START Extracted information

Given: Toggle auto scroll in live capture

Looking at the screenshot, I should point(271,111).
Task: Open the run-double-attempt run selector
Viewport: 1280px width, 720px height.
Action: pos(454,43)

END Extracted information

## Problem to solve
Go through the listing and transcribe all of it exactly.

## Result for this task
Given: Toggle auto scroll in live capture

Looking at the screenshot, I should point(271,111).
Task: Open the run-double-attempt run selector
Viewport: 1280px width, 720px height.
Action: pos(454,43)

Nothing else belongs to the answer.